> [ABOUT THIS EXERCISE]: Would you give again, exactly as written, the lines from the opening of the records to the line with "for (173, 119)", that line included and pictures excluded?

======== DATASET CONTENT

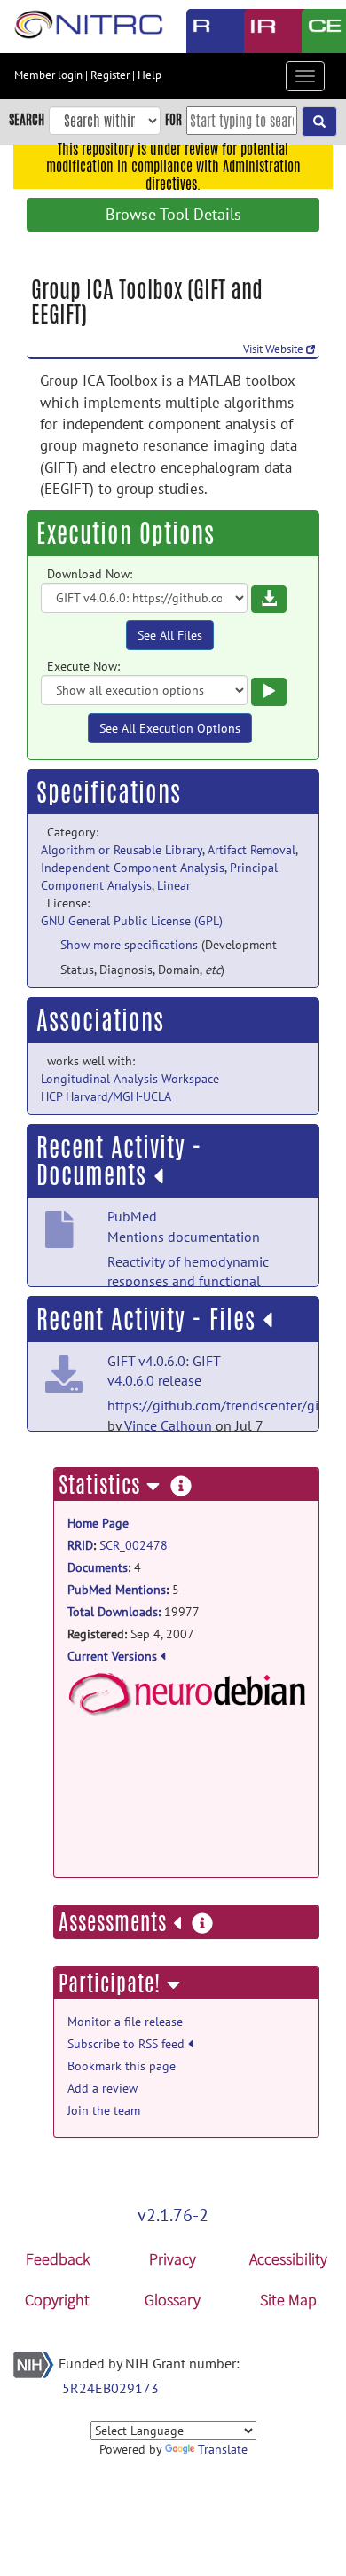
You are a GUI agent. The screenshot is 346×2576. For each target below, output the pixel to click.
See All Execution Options (169, 728)
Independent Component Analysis (132, 868)
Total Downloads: (114, 1612)
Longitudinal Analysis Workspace (130, 1079)
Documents (97, 1567)
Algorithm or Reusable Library (121, 850)
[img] (158, 1176)
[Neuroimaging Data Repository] (259, 31)
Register (110, 74)
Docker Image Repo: (186, 1817)
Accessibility (288, 2259)
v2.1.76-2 (173, 2215)
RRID (80, 1545)
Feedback (58, 2259)
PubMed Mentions (116, 1590)
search (26, 119)
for (173, 119)
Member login (48, 74)
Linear (174, 885)
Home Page (98, 1523)
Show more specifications (129, 945)
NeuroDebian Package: (186, 1694)
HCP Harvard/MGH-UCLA (106, 1096)
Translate (223, 2449)
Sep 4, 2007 (130, 1634)
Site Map (288, 2299)
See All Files (170, 635)
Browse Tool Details (173, 214)
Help (149, 74)
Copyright (57, 2299)
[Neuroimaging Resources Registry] (201, 31)
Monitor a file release (125, 2022)
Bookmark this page (121, 2066)
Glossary (173, 2299)
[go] (319, 121)
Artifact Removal (251, 850)
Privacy (172, 2259)
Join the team (103, 2110)
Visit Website (274, 349)
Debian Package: (186, 1748)
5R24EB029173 (110, 2388)
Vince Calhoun (168, 1425)
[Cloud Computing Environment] (317, 31)
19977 (133, 1612)
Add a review (102, 2088)
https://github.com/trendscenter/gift (217, 1405)
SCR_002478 (133, 1545)
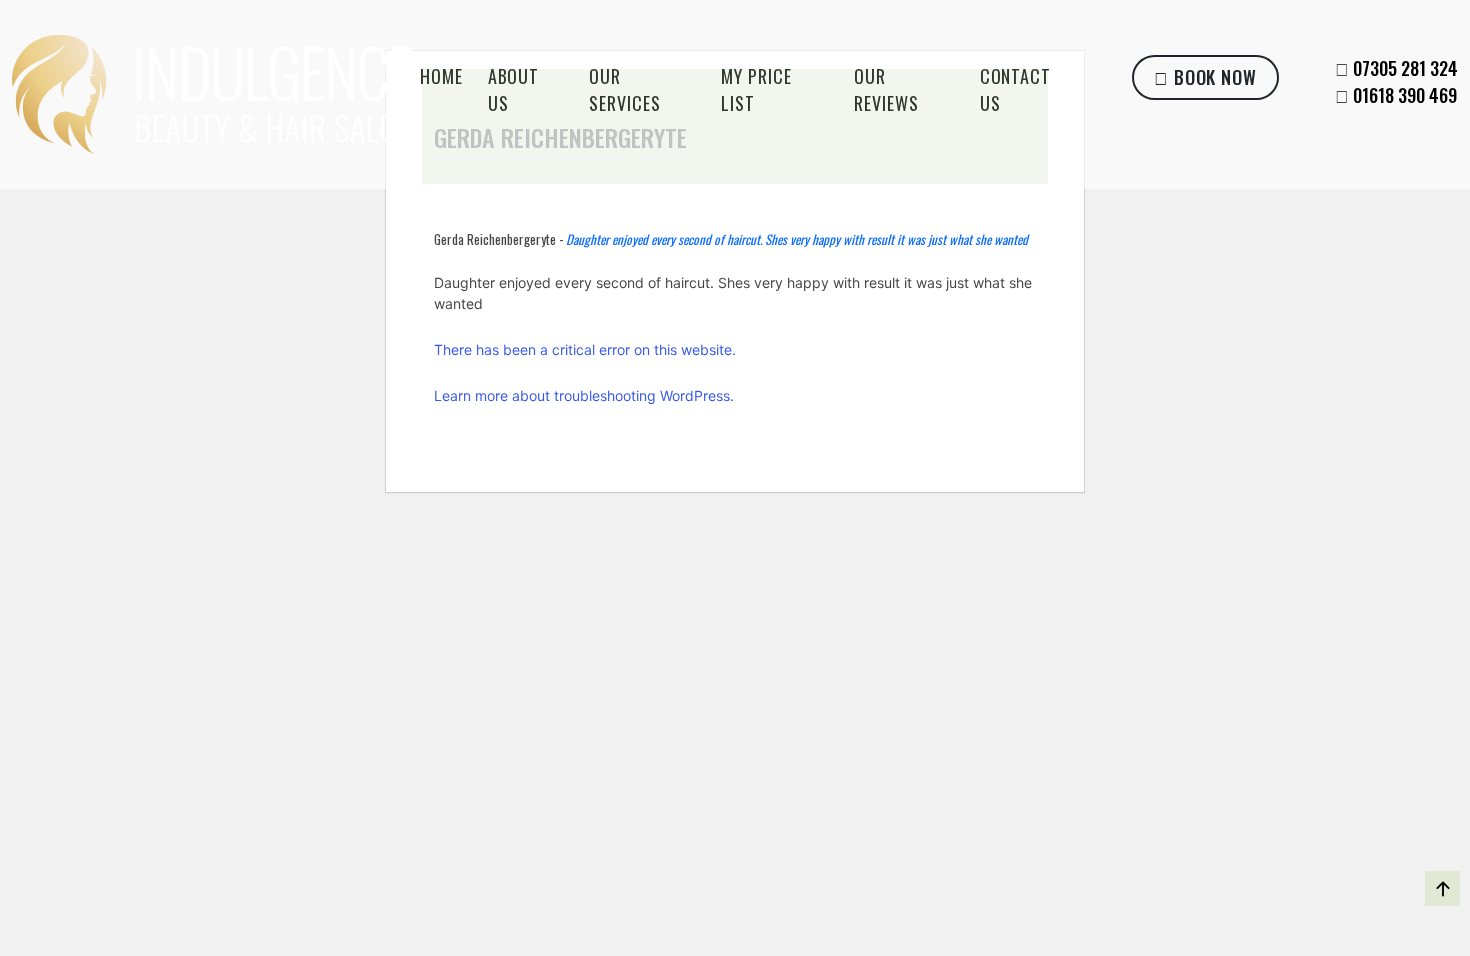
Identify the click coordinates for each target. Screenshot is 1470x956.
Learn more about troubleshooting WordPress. (584, 395)
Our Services (624, 89)
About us (514, 89)
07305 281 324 (1405, 68)
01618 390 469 (1405, 95)
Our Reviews (886, 89)
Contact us (1015, 89)
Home (441, 76)
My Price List (756, 89)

================

> [RESPONSE TO THE EXERCISE]:
You are a GUI agent. The screenshot is 346×2576. For each target below, output the pixel to click.
See All Execution Options (169, 728)
Independent Component Analysis (132, 868)
Total Downloads: (114, 1612)
Longitudinal Analysis Workspace (130, 1079)
Documents (97, 1567)
Algorithm or Reusable Library (121, 850)
[img] (158, 1176)
[Neuroimaging Data Repository] (259, 31)
Register (110, 74)
Docker Image Repo: (186, 1817)
Accessibility (288, 2259)
v2.1.76-2 (173, 2215)
RRID (80, 1545)
Feedback (58, 2259)
PubMed Mentions (116, 1590)
search (26, 119)
for (173, 119)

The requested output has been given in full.